Prototype: Royal Prussian Railroad Administration (K.P.E.V.) freight train consisting of a class P8 steam locomotive with a type 2´2´T21,5 box-style tender, 1 type Pwg freight train baggage car, 1 beer refrigerator car, 1 acid container car, and 1 type Rm stake car with a load of stacks of rough-cut lumber. The locomotive and cars look as they did in Era I around 1915.
Model: The locomotive has a reworked mechanism with a motor with a bell-shaped armature. It also has prototypical, fully functioning valve gear, imitation brakes, and warm white LEDs for the dual headlights. The tender has spoked wheels. The freight train baggage car includes doors that can be opened made of laser-cut architectural quality card stock. All of the cars are prototypically imprinted and in some cases have spoked wheels. A load of 5 stacks of rough cut-lumber is included. Length over the buffers approximately 268 mm / 10-9/16".

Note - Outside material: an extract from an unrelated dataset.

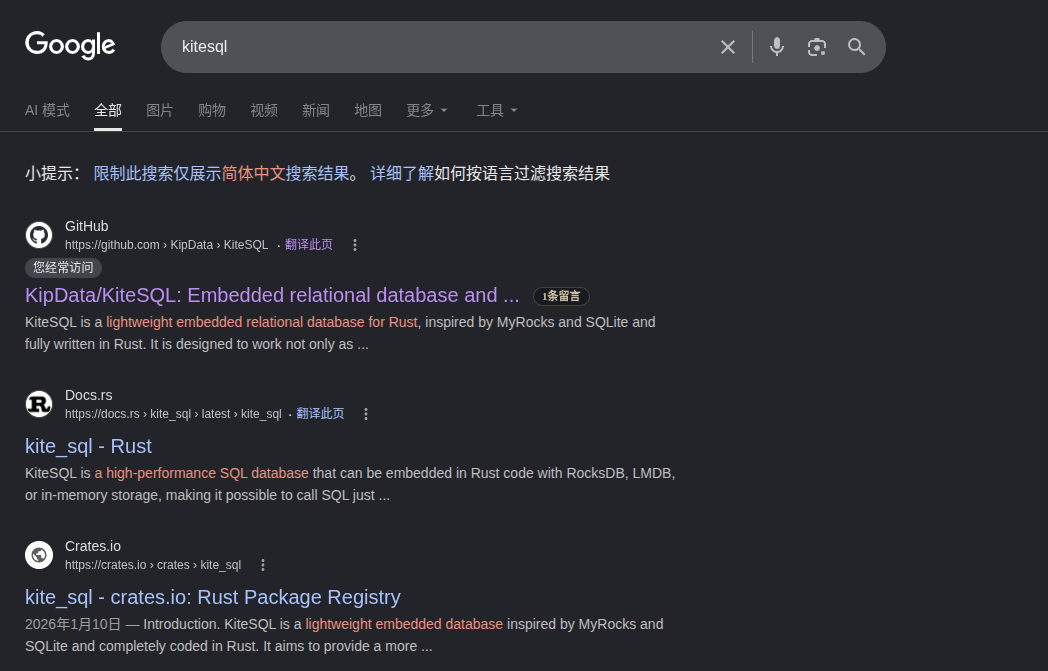
Task: Open KipData/KiteSQL GitHub result link
Action: pos(272,295)
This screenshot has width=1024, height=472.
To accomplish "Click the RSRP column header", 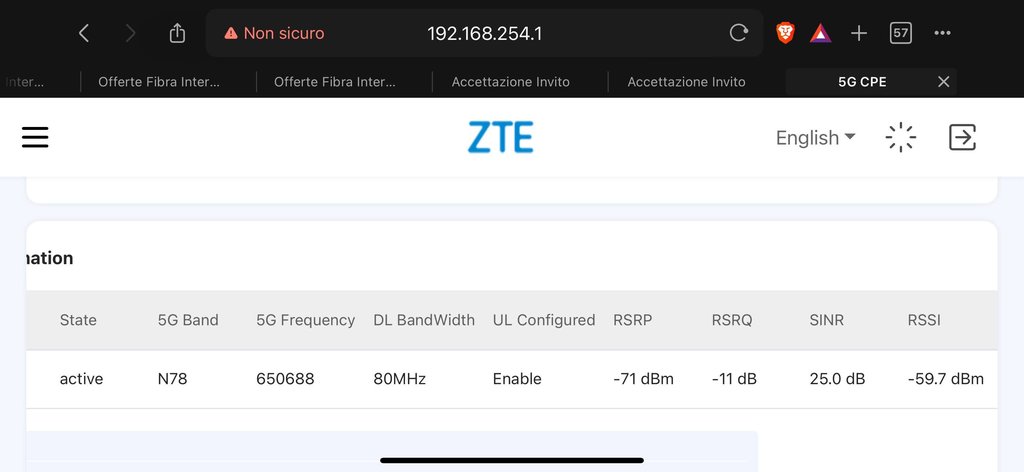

One-time series for the Märklin Dealer Initiative (MHI).
A Prussian "Delight" of a Special Kind – the Prussian provincial railroad freight train with a class P 8 and four classic freight cars. The so-called "Twelve Apostles Car" is particularly worth mentioning, an acid transport car with twelve stoneware pots for hauling aggressive substances such as sulfuric acid, oleum, hydrochloric acid, nitric acid, hydrofluoric acid, and phosphoric acid or also concentrated lyes or strong oxidizing chemicals such as hydrogen peroxide. The beer car for the Görlitz Incorporated Brewery transports classic German liquid. The cooling was done with water or dry ice using the level of technology for that time. The cold was distributed only by air circulation, which guaranteed a temperature of +4° C to -18° C / 39° F to 0° F. This meant that the beer arrived at the customer well cooled in any event. The set is completed by a stake car with a load of rough-cut lumber as well as the obligatory freight train baggage car. The famous "Jack-of-all-Trades" serves as motive power – the Prussian P 8. At the start of the 20th century, the Prussian State Railways urgently needed a powerful, fast three-axle steam locomotive for passenger service on lines in the Mittelgebirge and Hügelland areas. In 1905, Robert Garbe, at that time head of purchasing for locomotive procurement for the Prussian State Railways at the national railroad management office in Berlin, presented plans for a new 4-6-0 unit. Designated as the class P 8, it was initially planned chiefly as an express engine. Yet a small design flaw held the P 8 back: Its unsatisfactory mass balance caused very rough running at higher speeds. The maximum speed of 110 km/h / 69 mph desired by Garbe for the locomotive and thereby its suitability as an express locomotive could not be achieved due to the poor running characteristics. Its usual speed became 100 km/h / 63 mph. After correcting its teething problems, the P 8 actually developed into one of the most successful Prussian locomotive designs. By 1923, over 3,500 units of this 1,200 horsepower unit had been built for the German railways alone. Almost all of the German locomotive builders were involved in its production. The locomotives were stationed at almost every railroad maintenance district where they pulled passenger trains as well as freight trains and often express trains too.